**What is being asked**: Repeat, word for word, every line from the line holding "Task: Click the giraffe's blue sunglasses" through the final line of the entries below. Skip all pictures.

[Records excerpted from a collection]
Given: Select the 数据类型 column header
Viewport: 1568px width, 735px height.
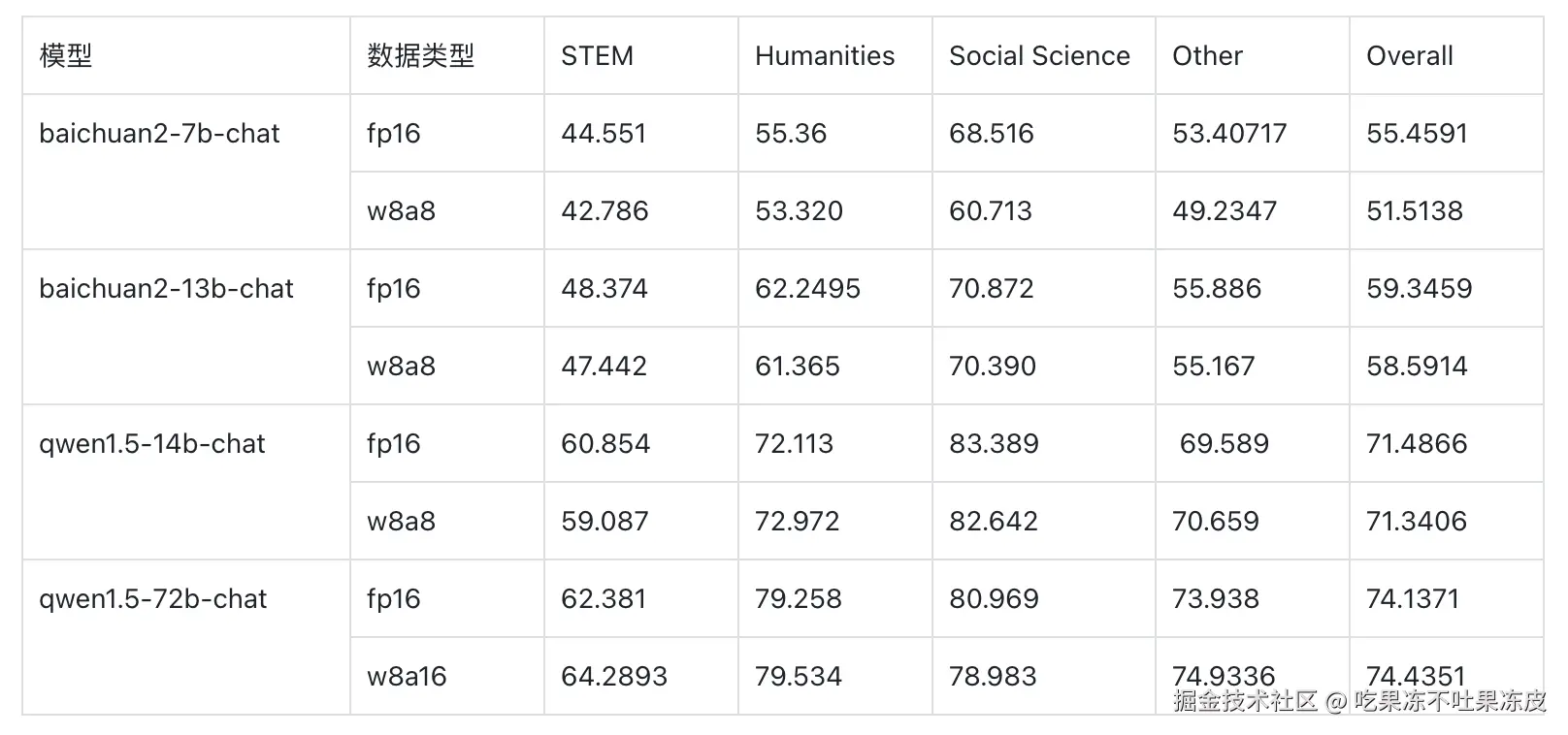Looking at the screenshot, I should (420, 56).
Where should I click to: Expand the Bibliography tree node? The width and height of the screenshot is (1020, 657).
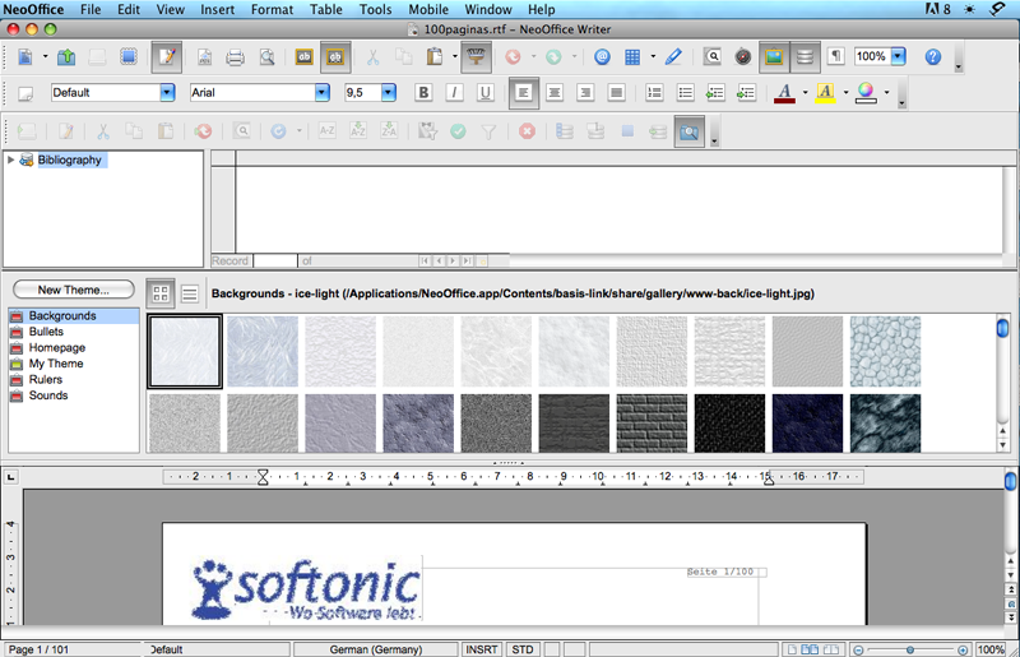[x=11, y=160]
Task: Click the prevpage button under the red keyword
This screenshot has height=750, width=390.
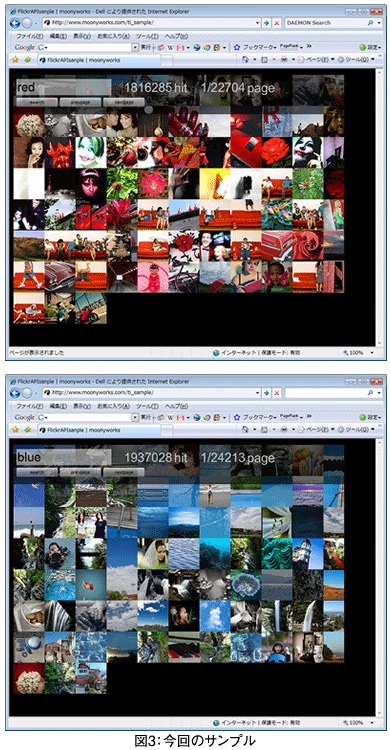Action: (80, 102)
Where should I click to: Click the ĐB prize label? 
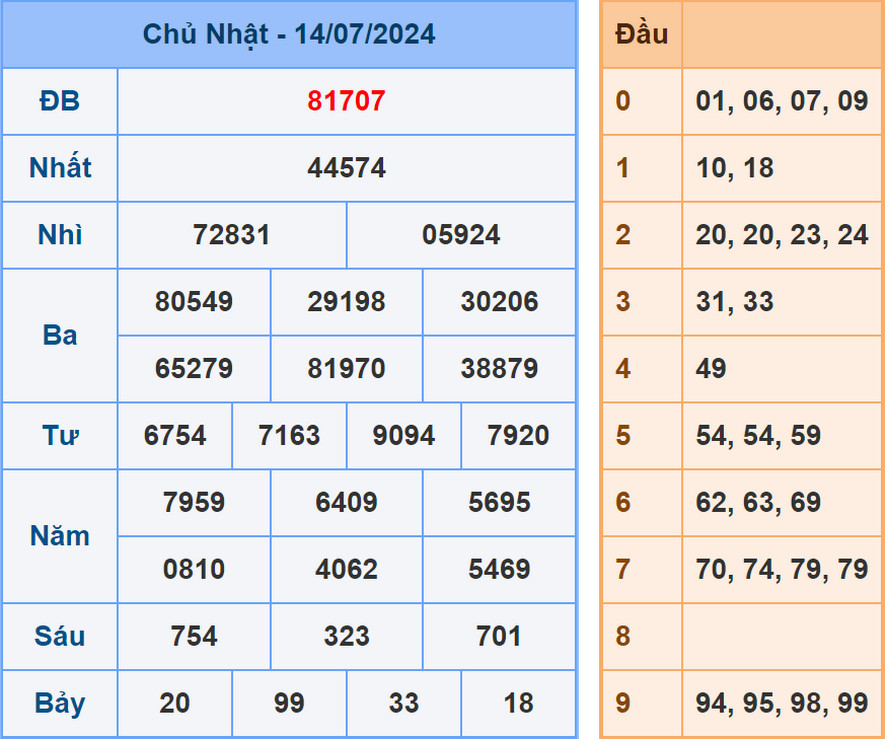pos(59,100)
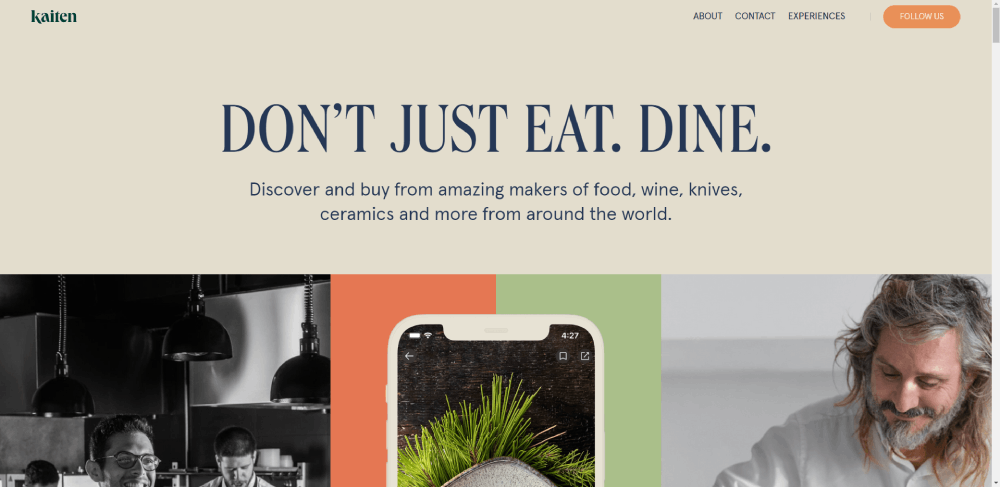Click the DON'T JUST EAT. DINE. headline

pyautogui.click(x=496, y=129)
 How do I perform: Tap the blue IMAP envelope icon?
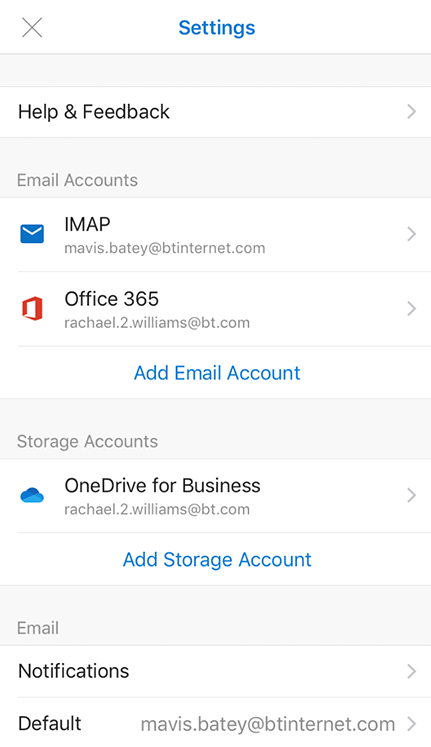tap(32, 234)
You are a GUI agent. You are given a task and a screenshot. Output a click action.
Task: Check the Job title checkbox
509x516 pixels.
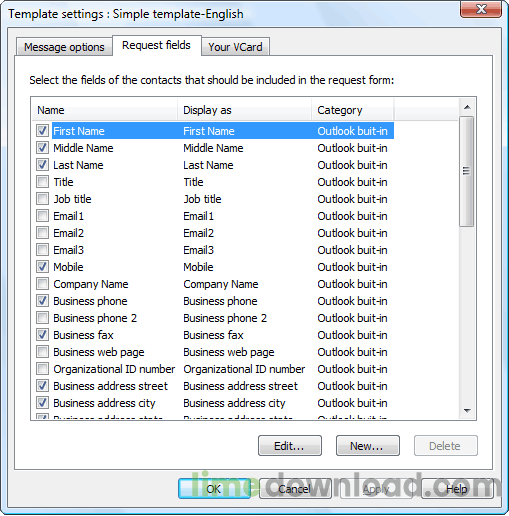click(x=42, y=199)
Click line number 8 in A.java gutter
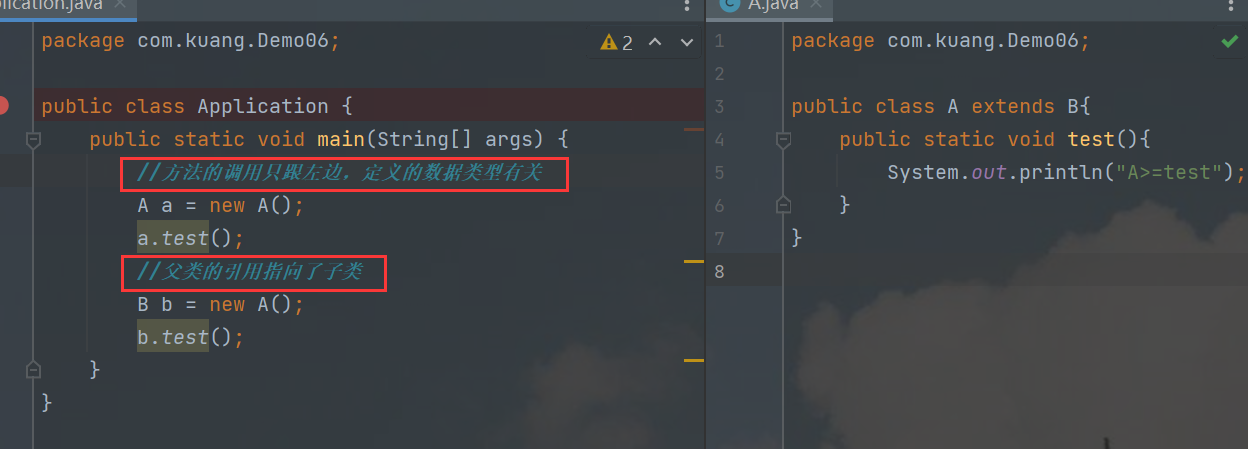 [x=720, y=271]
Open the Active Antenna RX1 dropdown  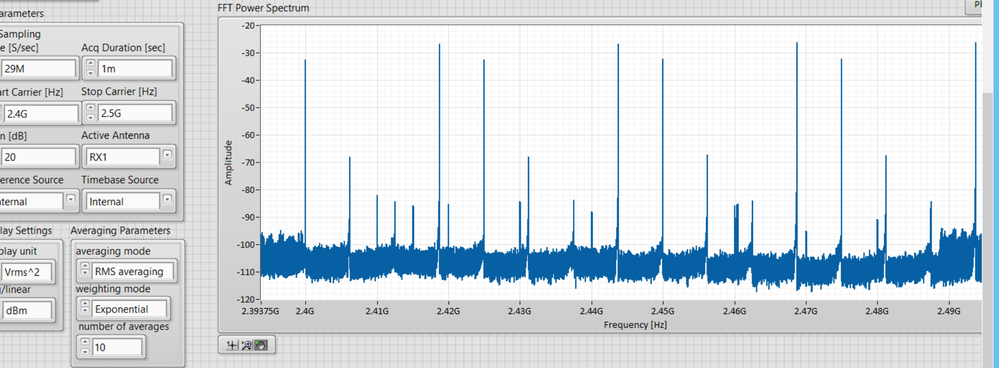point(167,155)
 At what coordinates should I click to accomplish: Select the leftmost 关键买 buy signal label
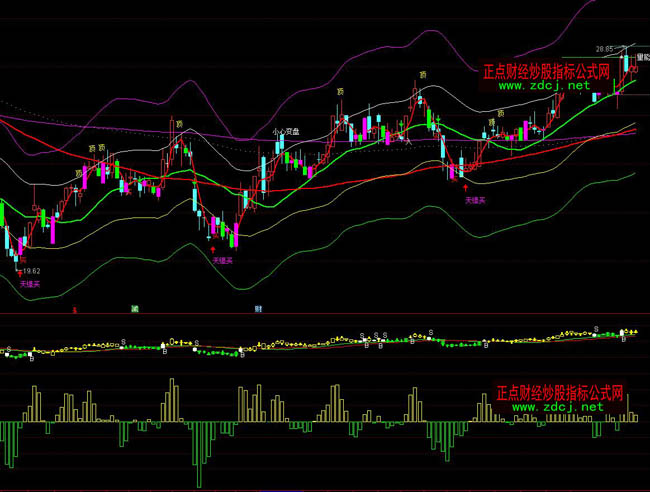coord(29,284)
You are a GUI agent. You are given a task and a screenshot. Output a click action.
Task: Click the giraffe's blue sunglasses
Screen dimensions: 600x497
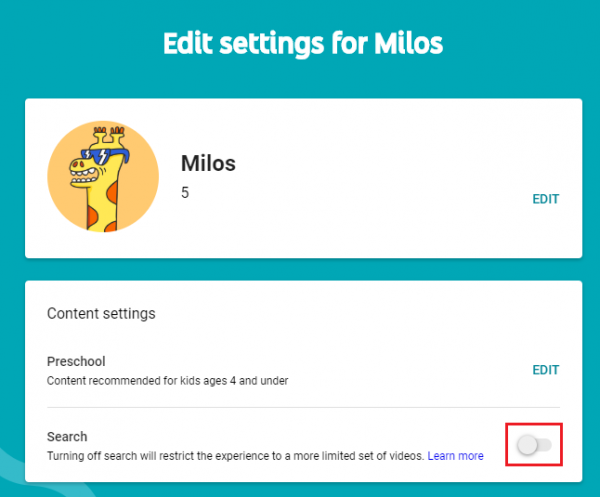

**Worked solution**:
Task: Click the giraffe's blue sunglasses
Screen dimensions: 600x497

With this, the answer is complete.